Elsewhere on the tire there will be a block of numbers and letters known as a DOT Code (Department of Transportation Code). The first part is a batch and plant identifier that can help you in the case of a recall, but it is the last four digits that are more important. The final four numbers show the date that the tire was manufactured. The first two digits are the week and the second two are the year. It’s especially important to look at the date if you are considering a used car or your car gets limited use each year. While tires don’t have an expiration date, tires older than five years should be carefully inspected, after 10 years they should definitely be replaced.
Maximum Inflation Rating
Another number you will find on the tire is its maximum inflation pressure. It is not, however, the pressure that you want to inflate your tires to. Instead, you should consult your car’s owner’s manual or tire placard for the recommended tire pressure. Inflating your tires to maximum pressure will create uneven tire wear, change the car’s handling and comfort, and potentially compromise its stability control and advanced safety systems.
Uniform Tire Quality Grading / Treadwear
The Uniform Tire Quality Grading (UTQG) marking is designed to show a tire’s treadwear rating, temperature range, and traction ability. The treadwear test uses a reference tire with a rating of 100 as a baseline. A tire with a rating of 300 would be expected to last three times as long. A tire with a treadwear rating of 640 could be expected to last 6.4 times longer than the reference tire.
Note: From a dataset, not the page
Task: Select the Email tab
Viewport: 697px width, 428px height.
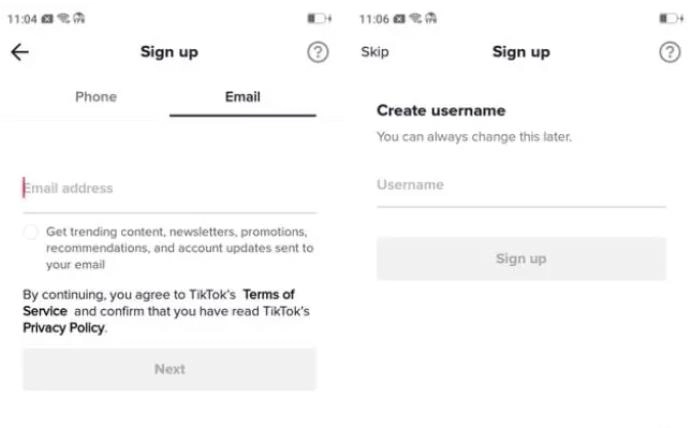Action: [242, 97]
Uniform Tire Quality Grading / Temperature and Traction
Temperature ratings are a measure of a tire’s propensity to create heat and its ability to dissipate it. A rating of “A” is the best and “C” is the lowest. All tires sold in the U.S. must earn at least a “C” grade. A tire’s traction grade measures its coefficient of friction or braking g force as it is forced to skid across wet concrete and asphalt surfaces. A score of “AA” is the best a tire can earn, while a “C” is the lowest. The test does not evaluate a tire’s tread design or its ability to resist hydroplaning.